Jean Staig

A/B Testing: Optimizing Online Booking Conversion

This project focused on Conversion Rate Optimization (CRO) for the critical online appointment booking flow at Bupa Chile (Integramédica and Clínicas Bupa brands). I led the design and testing strategy, navigating significant technical constraints and high business sensitivity. Through rigorous metric analysis and the implementation of a controlled A/B Test, we achieved a 1 percentage point increase in the funnel's conversion rate, clearly demonstrating the direct impact of strategic UX changes on business performance.

The Challenge and Opportunity

Online appointment booking is the operational and revenue core for Bupa Chile's brands. We identified that, despite high traffic, the booking funnel presented significant friction, resulting in a low conversion rate (high drop-off).

  • Business Problem
  • Low Conversion: Loss of users and revenue at each step of the booking process.
  • Lack of Impact Clarity: Internal teams were unsure about the real business value of UX modifications.
  • Design / UX Problem
  • Unnecessary Friction: The existing flow required users to make redundant choices and view excessive options.
  • A data-driven approach was necessary to validate any change.
  • Key Constraint
  • Inability to modify the backend logic (the core programming) of the scheduling system. Changes had to be purely front-end and flow-based.
  • A method for fast, controlled validation (A/B testing) was required to avoid affecting daily operations.

My Role, Focus, and Accountability

My Role: Design leader (UX/UI) and CRO strategy.

My Core Responsibility: Defining the improvement hypothesis, analyzing the data to pinpoint pain points, and directing the design of the test solution (Variant B).

Team: I collaborated closely with a UX writer, developers (for test implementation), and product managers/owners (to align on business impact).

* Available schedule details

Analysis Process and Hypothesis Definition

Given the development restrictions, my focus was on surgical optimization based on data analysis:

Funnel analysis (drop-off identification): I personally analyzed traffic and drop-off metrics at each stage of the funnel (using Google Analytics and/or CRO tools). This allowed me to identify the most critical drop-off points and decisions with the highest abandonment rates.

Flow mapping and constraints: The UX team mapped the existing journey (Variant A) and the technical limitations to visualize where the principle of "lazy decision-making" could be applied—i.e., reducing the cognitive load.

Design Hypothesis:
"By proactively reducing the number of interactions and eliminating redundant options at critical funnel stages, we will increase the perceived flow and, consequently, the Conversion Rate."

The Solution (Variant B)

The solution focused on applying simplicity by default at the critical points defined by the data.
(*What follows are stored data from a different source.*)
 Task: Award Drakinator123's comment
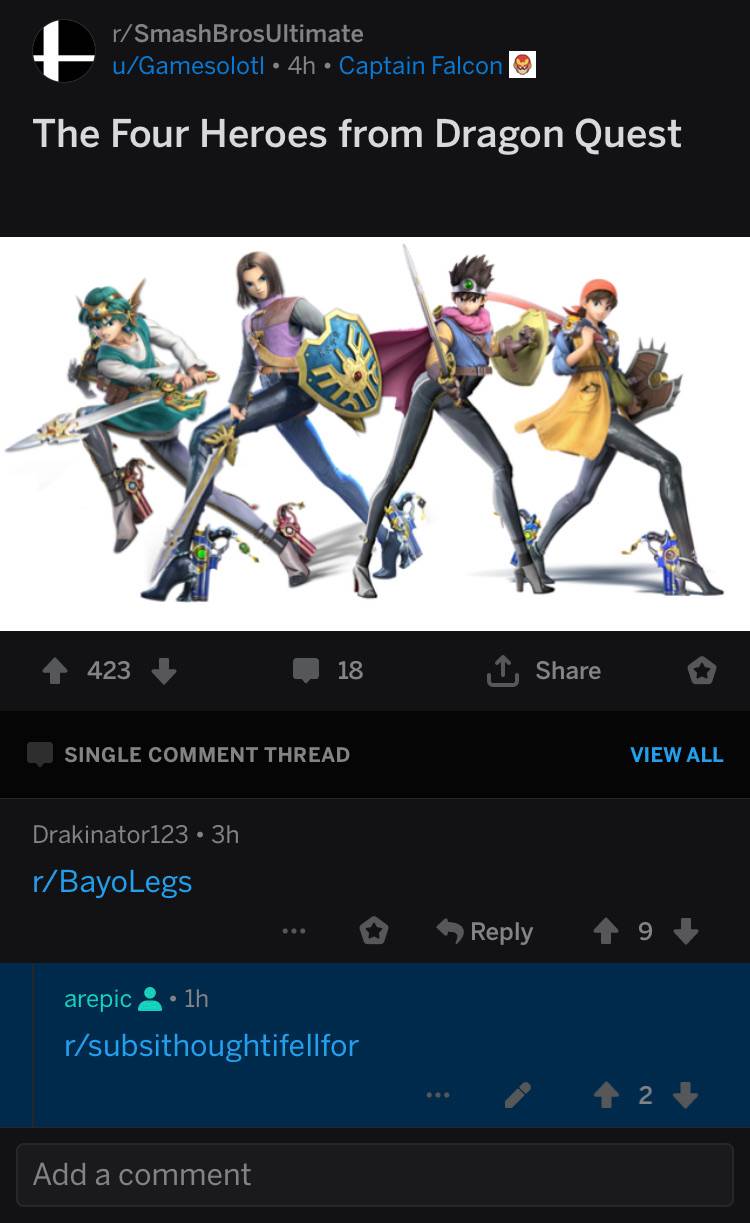(373, 931)
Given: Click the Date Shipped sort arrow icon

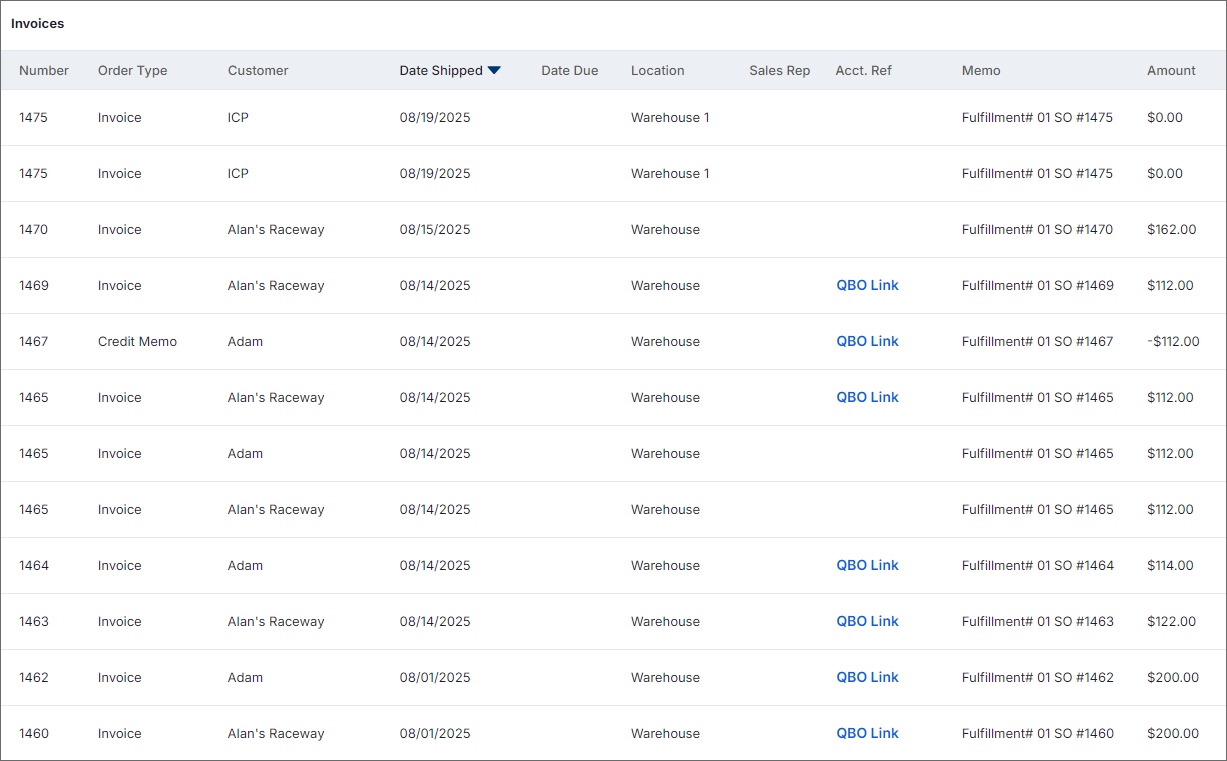Looking at the screenshot, I should point(494,70).
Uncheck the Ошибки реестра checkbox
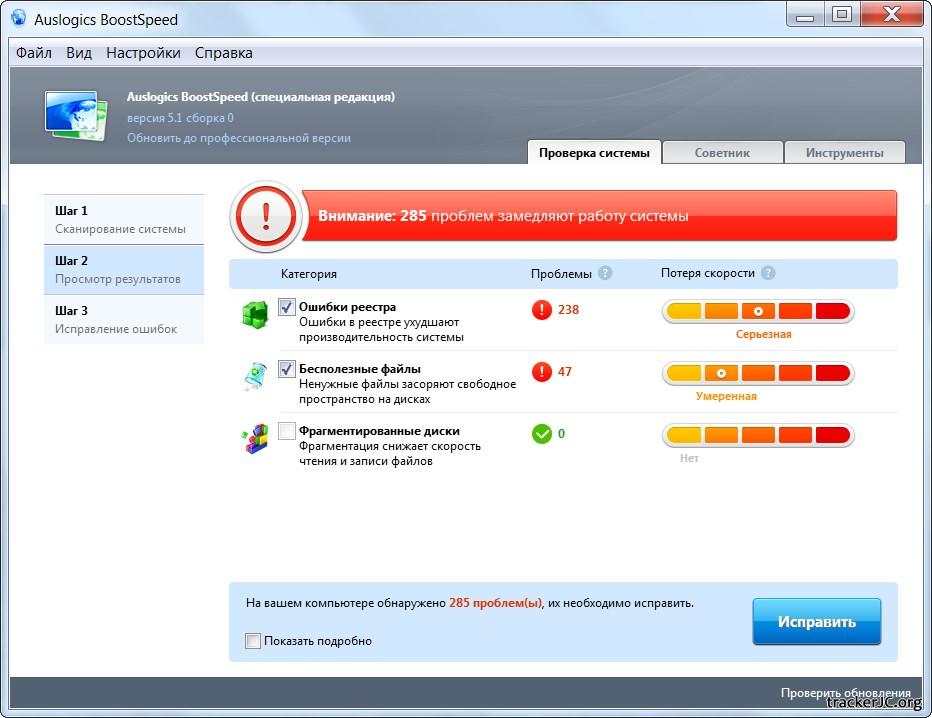This screenshot has height=718, width=932. pos(287,308)
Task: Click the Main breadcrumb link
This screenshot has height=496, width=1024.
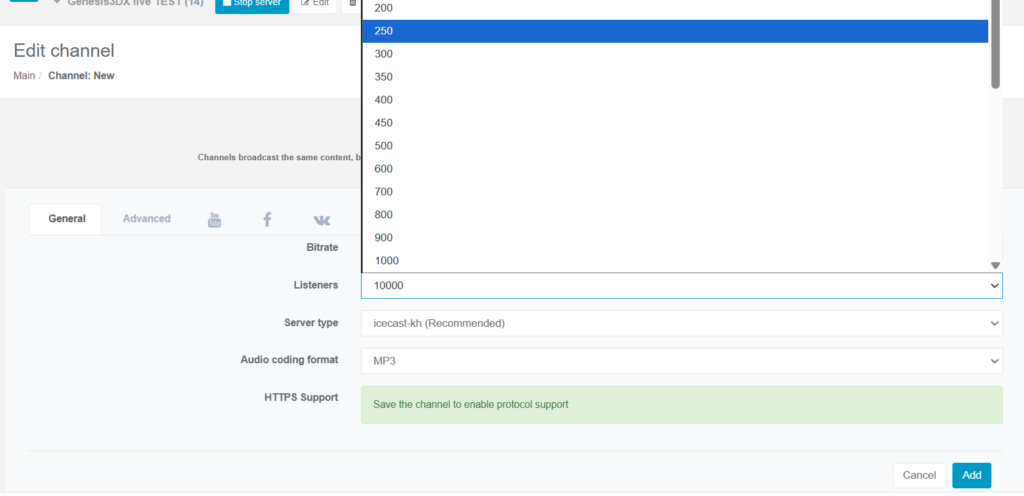Action: 24,76
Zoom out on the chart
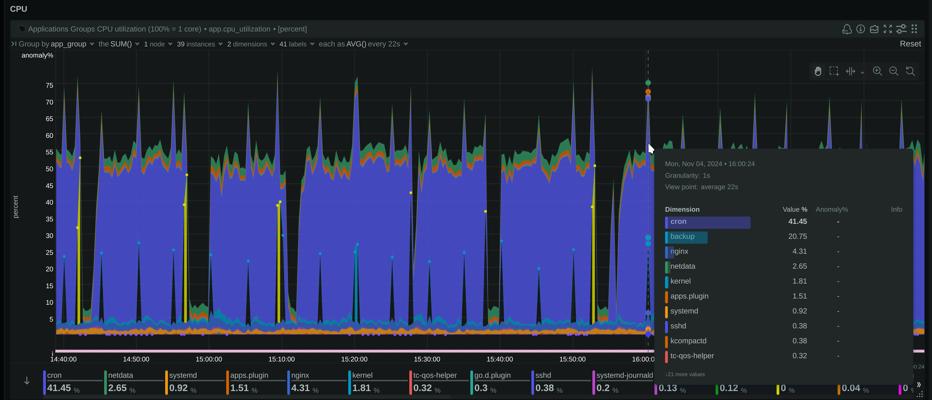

  • Elimination of Redundant Steps: We implemented simple conditional logic on the front-end. For instance, if the category selected by the user (e.g., Specialties) yielded only one subcategory (e.g., Pediatrics), that subcategory was automatically selected, skipping a step and reducing the need for a click and visual load.
  • Copy Clarity and Visual Hierarchy: The copy (text) on Call-to-Actions (CTAs) and step titles was revised to ensure instant comprehension, mitigating ambiguity and doubt.
  • Usability Improvements: Visual hierarchy adjustments were made to guide the user's eye toward the next logical action.

Implementation, Validation, and Results

To mitigate risk to daily operations, a strict A/B test was designed and implemented:

  • Test configuration: For a set period, 20% of the total traffic in the booking flow was diverted to Variant B (the optimized design), while the remaining 80% continued using Variant A (the original design).
  • Key outcome: Variant B outperformed variant A, resulting in a net improvement of 1 percentage point in the overall conversion rate (CVR) of the funnel.
  • Business impact: This increase, while a small percentage, translates into thousands of additional bookings per month and a direct, significant impact on the revenue and operational efficiency of both brands (Integramédica and Clínicas Bupa).

This result provided the solid quantitative evidence needed for the solution to be permanently and quickly implemented organization-wide, earning the trust of business stakeholders.

Learnings and Product Reflections

  • The power of constraints: Working under severe technical limitations (inability to touch the backend) sharpened the focus on pure UX/Front-End optimization. It proved that data-driven, incremental improvements can generate high value without major development investment.
  • CRO as a design tool: This case underscores that UX design, when coupled with CRO strategy, becomes a revenue-generating function. A/B testing is not just a metric; it is the clearest way to validate the value of design hypotheses.
  • Simplicity drives conversion: The main takeaway was that reducing cognitive and interaction load—the simple act of eliminating a redundant option—is often the most potent solution for friction.